Techniques for de-Identification Of Unstructured Data

Published in

mfine-technology

4 min readJul 3, 2019

De-identification is the process used to prevent a person’s identity from being connected with information. This post is about recognising entities from unstructured data and de-identify them. Chat data is a good example for an unstructured data and de-identification in this context would mean the identification and removal of names, occupations and addresses from text conversations.

What is the difference between structured and unstructured data?

Structured data is data that has been organised into a formatted repository, typically a database, so that its elements can be made addressable for more effective processing and analysis.
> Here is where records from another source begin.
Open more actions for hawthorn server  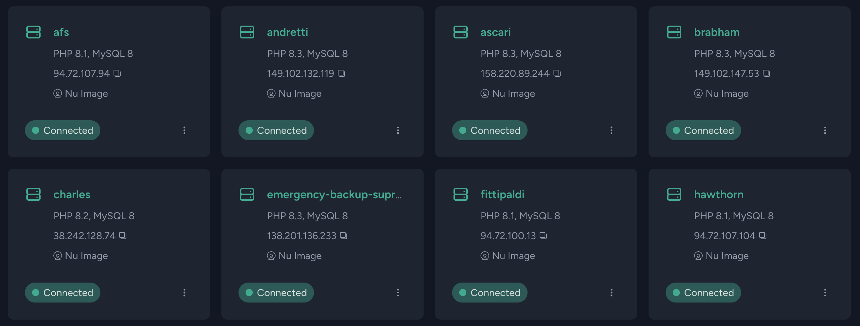tap(825, 293)
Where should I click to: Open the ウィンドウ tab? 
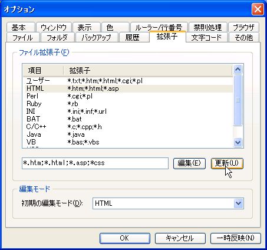tap(54, 27)
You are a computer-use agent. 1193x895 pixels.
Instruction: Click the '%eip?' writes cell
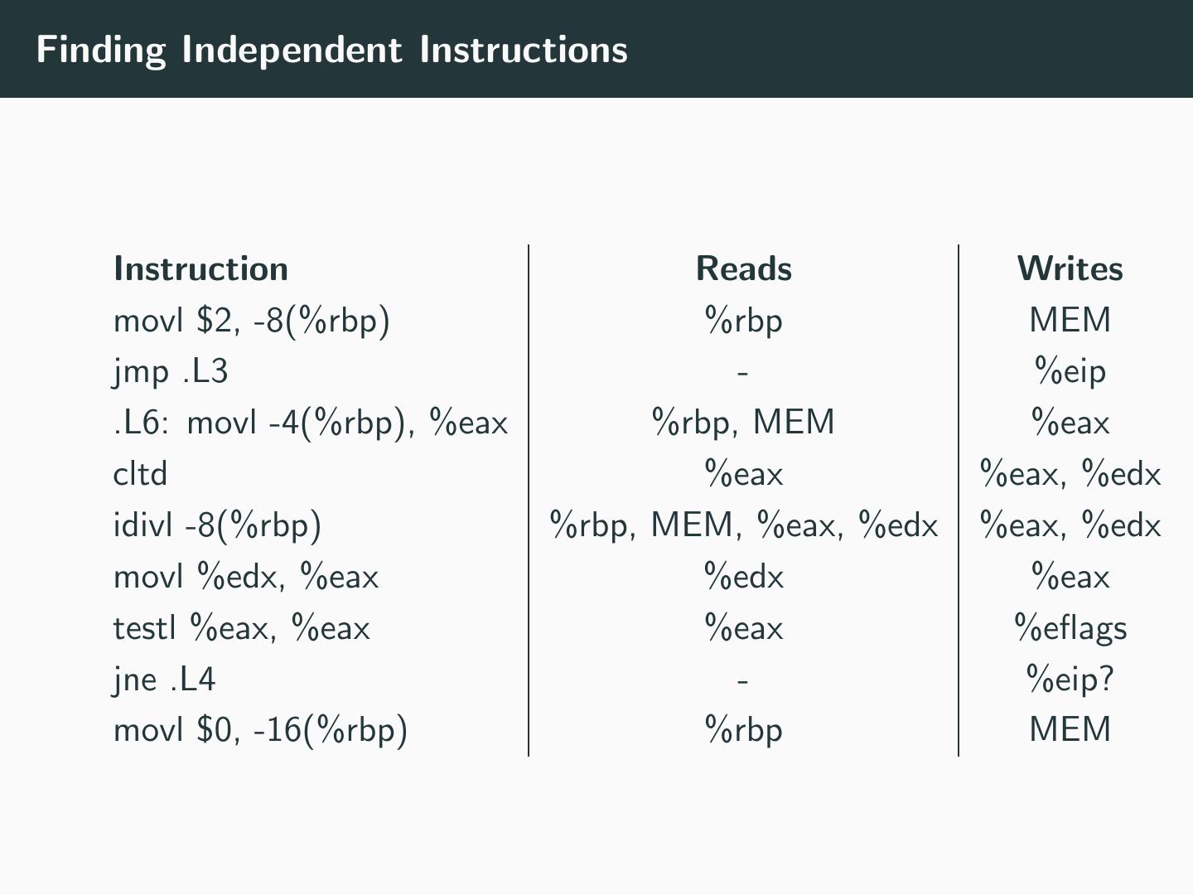point(1070,680)
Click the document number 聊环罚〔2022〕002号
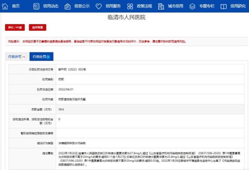The image size is (249, 170). (x=72, y=69)
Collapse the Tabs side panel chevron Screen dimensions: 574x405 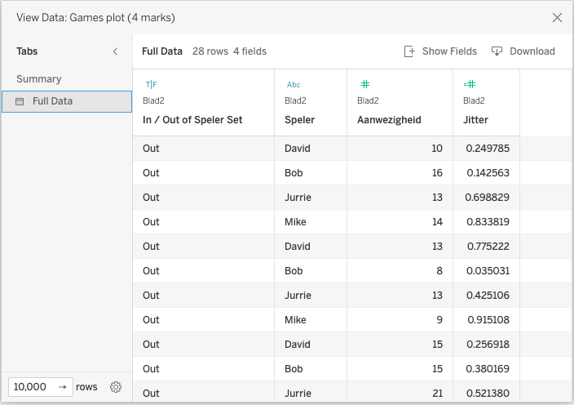pyautogui.click(x=115, y=51)
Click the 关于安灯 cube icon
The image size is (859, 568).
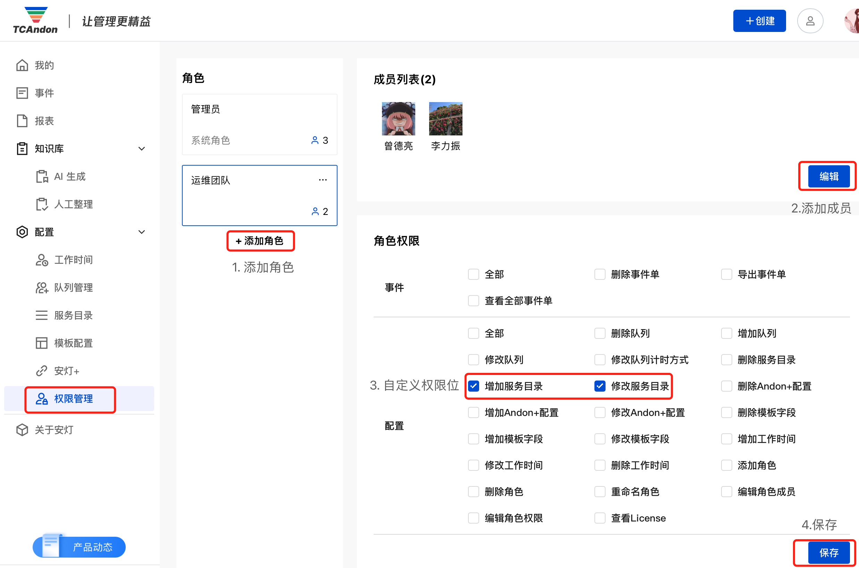click(x=22, y=430)
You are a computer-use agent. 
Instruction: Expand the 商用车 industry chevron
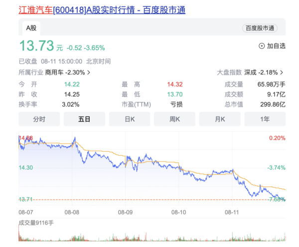pos(89,72)
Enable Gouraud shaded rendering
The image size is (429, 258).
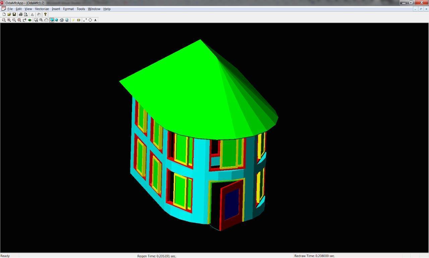tap(56, 20)
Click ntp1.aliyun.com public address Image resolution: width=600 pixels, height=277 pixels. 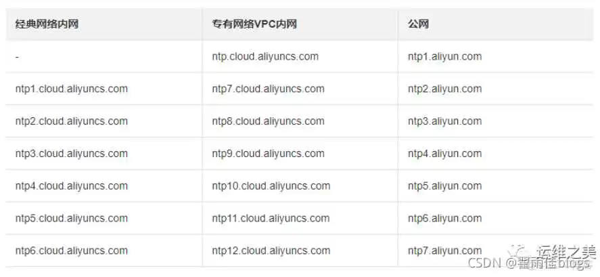click(444, 57)
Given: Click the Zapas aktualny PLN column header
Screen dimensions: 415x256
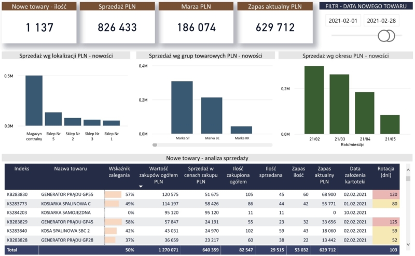Looking at the screenshot, I should coord(324,175).
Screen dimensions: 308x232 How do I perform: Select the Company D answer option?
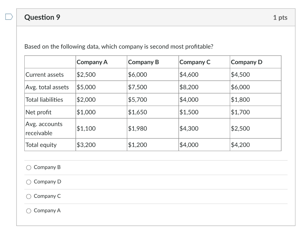29,182
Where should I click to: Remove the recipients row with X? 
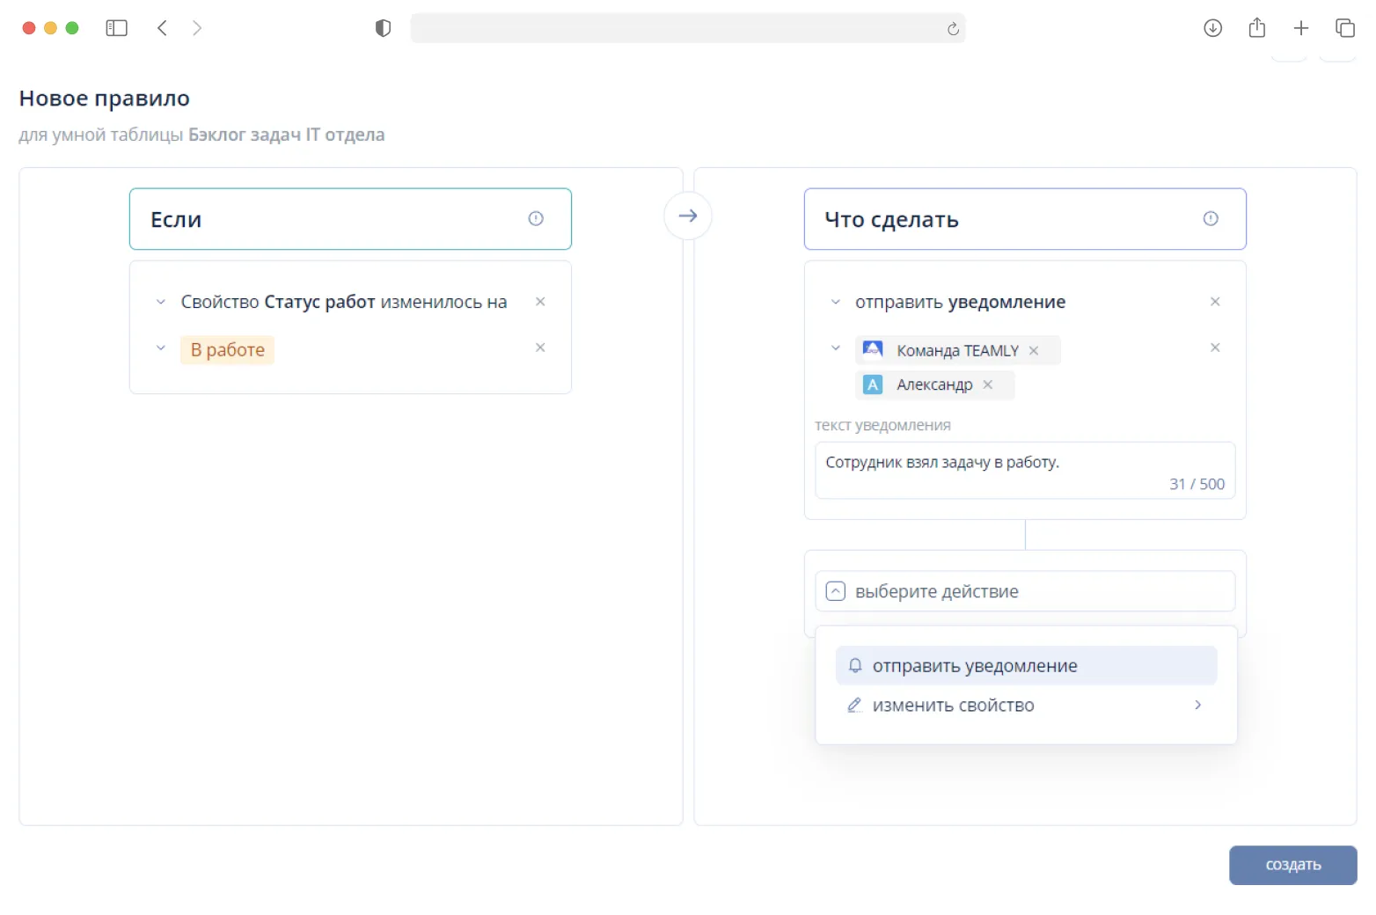[x=1215, y=348]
Figure 1 shows an illustration of structured data.

Ex: names, dates, addresses, credit card numbers, stock information, geolocation, and more.

Figure 1. Illustration of structured data

Unstructured data is most often categorised as qualitative data, and it cannot be processed and analysed using conventional tools and methods.

Ex: Text, video, audio, mobile activity, social media activity, surveillance imagery — the list goes on and on.

For structured data, we can easily de-identify the columns which consists of personal information. But for unstructured data, it will be a difficult task to identify information containing personal details.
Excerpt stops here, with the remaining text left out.